As it turns out, Oracle had the same idea. The database giant last week touted new TPC-C results for its Oracle 10g database running on Linux that placed it third overall on the TPC’s price/performance list. Given the traditionally high-cost of 10g—perhaps one reason Oracle is called the “Cadillac” of databases—that’s not a bad result: In fact, it’s Oracle’s only showing in the TPC-C price-performance Top 10.
Oracle’s result also highlights the incursion of Linux into a once-exclusive club: The upper echelons of the TPC/C price/performance list. Currently, an HP ProLiant system running SuSE Linux Enterprise Server and the Express version of IBM’s DB2 Universal Database 8.1 sits on top of the TPC/C price performance list, displacing—by almost seven cents per transaction—an HP ProLiant system running Windows Server 2003. (DB2 UDB 8.1 Express also powered the Windows Server 2003 system.)
To be sure, the TPC/C price-performance list is still dominated by Windows systems, however: Eight of the top 10 finishers run Windows Server 2003, and seven of the top 10 are powered by SQL Server 2000.
But Linux has made inroads in other TPC segments as well. A 64-way HP Integrity cluster running Red Hat Enterprise Linux and powered by Oracle 10g currently sits atop the TPC-C performance Top 10, for example. This HP Linux system turned in a TPC-C performance result that’s more than one-third faster than the first of two Windows systems on the list—a 64-way HP Integrity SuperDome system running Windows Server 2003 Datacenter Edition and the Enterprise Edition of SQL Server 2000—and cheaper (by almost $1.00 per tpmC) to boot. In fact, there are currently two Linux systems in the TPC-C performance Top 10—the other being an NEC Express 5800 system running SuSE Enterprise Server 9 and, you guessed it, Oracle 10g.

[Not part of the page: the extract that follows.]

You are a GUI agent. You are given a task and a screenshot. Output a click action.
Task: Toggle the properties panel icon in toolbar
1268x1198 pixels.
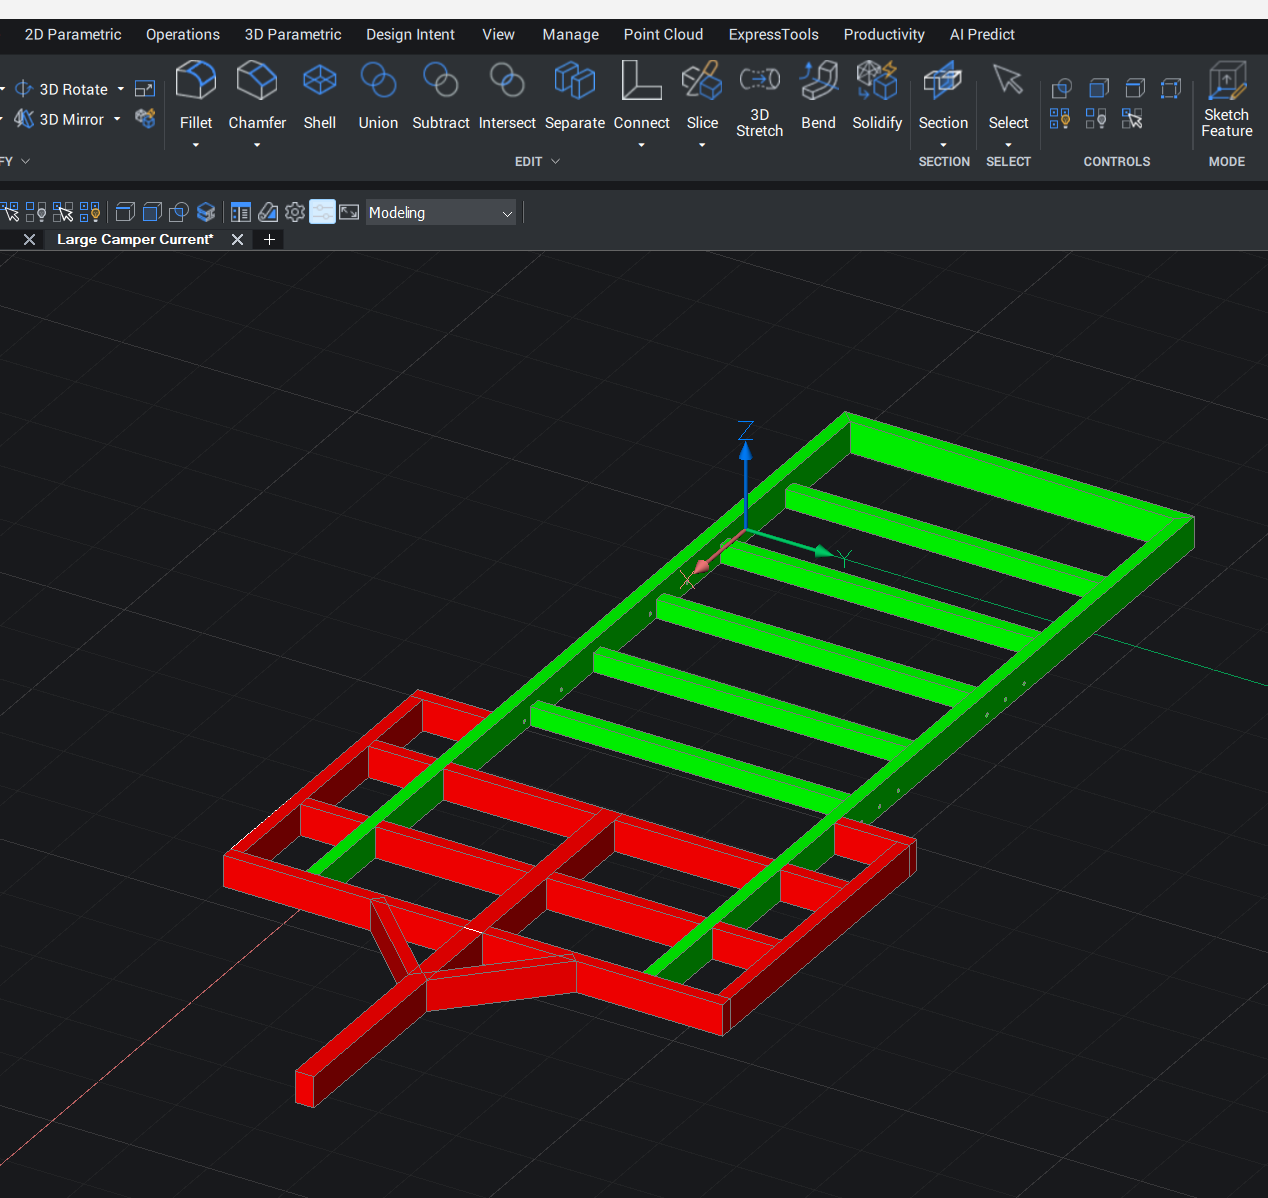(241, 212)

To some degree, the recent prominence of Linux on the TPC list rolls can be attributed to Oracle, which, for more than a year now, has been pushing its 10g database on Linux as a can’t-miss proposition, touting both the performance and the low-cost of such a pairing.
If market research from Gartner is to be believed, the database giant has been highly successful in this regard—garnering almost 70 percent of the Linux database market. IBM, by contrast, saw its share plummet from almost 60 percent to just under 30 percent during the same period. There’s plenty of market share to go around, however. Gartner found that Linux database revenues exploded by more than 158 percent from 2002 to 2003—cresting at just under $300 million.